**Try it**
Every entry that follows should be reproduced exactly.

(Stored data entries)
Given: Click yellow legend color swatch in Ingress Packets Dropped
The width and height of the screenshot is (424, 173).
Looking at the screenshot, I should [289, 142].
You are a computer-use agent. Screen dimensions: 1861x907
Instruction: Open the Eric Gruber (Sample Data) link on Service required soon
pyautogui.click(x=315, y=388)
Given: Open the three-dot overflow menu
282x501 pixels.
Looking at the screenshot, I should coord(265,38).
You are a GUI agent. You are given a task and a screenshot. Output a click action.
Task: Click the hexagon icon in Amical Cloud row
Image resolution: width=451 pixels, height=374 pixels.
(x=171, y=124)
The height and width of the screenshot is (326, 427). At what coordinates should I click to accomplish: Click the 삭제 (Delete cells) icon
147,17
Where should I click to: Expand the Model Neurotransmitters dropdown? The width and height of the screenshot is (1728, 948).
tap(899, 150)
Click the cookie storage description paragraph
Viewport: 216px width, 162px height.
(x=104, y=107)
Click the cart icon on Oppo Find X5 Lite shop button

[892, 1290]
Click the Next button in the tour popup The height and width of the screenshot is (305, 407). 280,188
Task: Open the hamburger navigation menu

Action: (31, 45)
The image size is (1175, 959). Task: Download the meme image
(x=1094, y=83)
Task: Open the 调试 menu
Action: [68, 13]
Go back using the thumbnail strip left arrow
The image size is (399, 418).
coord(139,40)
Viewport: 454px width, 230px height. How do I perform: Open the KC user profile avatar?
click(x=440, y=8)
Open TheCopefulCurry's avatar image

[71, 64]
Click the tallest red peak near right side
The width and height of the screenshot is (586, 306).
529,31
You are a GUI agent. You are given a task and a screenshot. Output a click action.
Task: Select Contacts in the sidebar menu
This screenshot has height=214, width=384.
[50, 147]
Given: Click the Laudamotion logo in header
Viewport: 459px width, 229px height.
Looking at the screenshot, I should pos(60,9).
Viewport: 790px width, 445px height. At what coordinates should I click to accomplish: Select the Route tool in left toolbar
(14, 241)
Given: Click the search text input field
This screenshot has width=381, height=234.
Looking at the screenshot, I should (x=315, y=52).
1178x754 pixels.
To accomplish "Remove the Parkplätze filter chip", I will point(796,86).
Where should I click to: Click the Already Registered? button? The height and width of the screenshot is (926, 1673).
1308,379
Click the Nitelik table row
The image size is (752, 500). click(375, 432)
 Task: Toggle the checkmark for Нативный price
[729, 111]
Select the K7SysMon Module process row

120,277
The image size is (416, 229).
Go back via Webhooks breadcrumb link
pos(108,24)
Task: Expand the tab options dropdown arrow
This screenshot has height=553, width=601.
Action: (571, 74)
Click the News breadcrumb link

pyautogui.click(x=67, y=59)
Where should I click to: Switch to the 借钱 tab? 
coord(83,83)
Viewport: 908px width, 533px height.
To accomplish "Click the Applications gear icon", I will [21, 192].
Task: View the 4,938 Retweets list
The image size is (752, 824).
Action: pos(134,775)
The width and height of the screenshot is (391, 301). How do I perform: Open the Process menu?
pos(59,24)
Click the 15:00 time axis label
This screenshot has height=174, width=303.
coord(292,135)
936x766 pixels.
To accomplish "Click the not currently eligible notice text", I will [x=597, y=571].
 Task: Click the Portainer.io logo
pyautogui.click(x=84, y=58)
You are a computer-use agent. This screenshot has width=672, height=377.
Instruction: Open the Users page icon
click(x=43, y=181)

**Output for this task**
Given: Click yellow legend color swatch in Ingress Packets Dropped
The width and height of the screenshot is (424, 173).
Looking at the screenshot, I should [289, 142].
You are a computer-use agent. Screen dimensions: 1861x907
Instruction: Open the Eric Gruber (Sample Data) link on Service required soon
pyautogui.click(x=315, y=388)
Given: Open the three-dot overflow menu
282x501 pixels.
Looking at the screenshot, I should coord(265,38).
You are a GUI agent. You are given a task and a screenshot. Output a click action.
Task: Click the hexagon icon in Amical Cloud row
Image resolution: width=451 pixels, height=374 pixels.
(x=171, y=124)
The height and width of the screenshot is (326, 427). At what coordinates should I click to accomplish: Click the 삭제 (Delete cells) icon
147,17
Where should I click to: Expand the Model Neurotransmitters dropdown? The width and height of the screenshot is (1728, 948).
tap(899, 150)
Click the cookie storage description paragraph
Viewport: 216px width, 162px height.
(x=104, y=107)
Click the cart icon on Oppo Find X5 Lite shop button

[892, 1290]
Click the Next button in the tour popup The height and width of the screenshot is (305, 407). 280,188
Task: Open the hamburger navigation menu

Action: (31, 45)
The image size is (1175, 959). Task: Download the meme image
(x=1094, y=83)
Task: Open the 调试 menu
Action: [68, 13]
Go back using the thumbnail strip left arrow
The image size is (399, 418).
coord(139,40)
Viewport: 454px width, 230px height. How do I perform: Open the KC user profile avatar?
click(x=440, y=8)
Open TheCopefulCurry's avatar image

[71, 64]
Click the tallest red peak near right side
The width and height of the screenshot is (586, 306).
529,31
You are a GUI agent. You are given a task and a screenshot. Output a click action.
Task: Select Contacts in the sidebar menu
This screenshot has height=214, width=384.
[50, 147]
Given: Click the Laudamotion logo in header
Viewport: 459px width, 229px height.
Looking at the screenshot, I should pos(60,9).
Viewport: 790px width, 445px height. At what coordinates should I click to accomplish: Select the Route tool in left toolbar
(14, 241)
Given: Click the search text input field
This screenshot has width=381, height=234.
Looking at the screenshot, I should (x=315, y=52).
1178x754 pixels.
To accomplish "Remove the Parkplätze filter chip", I will point(796,86).
Where should I click to: Click the Already Registered? button? The height and width of the screenshot is (926, 1673).
1308,379
Click the Nitelik table row
The image size is (752, 500). click(375, 432)
 Task: Toggle the checkmark for Нативный price
[729, 111]
Select the K7SysMon Module process row

120,277
The image size is (416, 229).
Go back via Webhooks breadcrumb link
pos(108,24)
Task: Expand the tab options dropdown arrow
This screenshot has height=553, width=601.
Action: (571, 74)
Click the News breadcrumb link

pyautogui.click(x=67, y=59)
Where should I click to: Switch to the 借钱 tab? 
coord(83,83)
Viewport: 908px width, 533px height.
To accomplish "Click the Applications gear icon", I will [21, 192].
Task: View the 4,938 Retweets list
The image size is (752, 824).
Action: pos(134,775)
The width and height of the screenshot is (391, 301). How do I perform: Open the Process menu?
pos(59,24)
Click the 15:00 time axis label
This screenshot has height=174, width=303.
coord(292,135)
936x766 pixels.
To accomplish "Click the not currently eligible notice text", I will [x=597, y=571].
 Task: Click the Portainer.io logo
pyautogui.click(x=84, y=58)
You are a computer-use agent. This screenshot has width=672, height=377.
Instruction: Open the Users page icon
click(x=43, y=181)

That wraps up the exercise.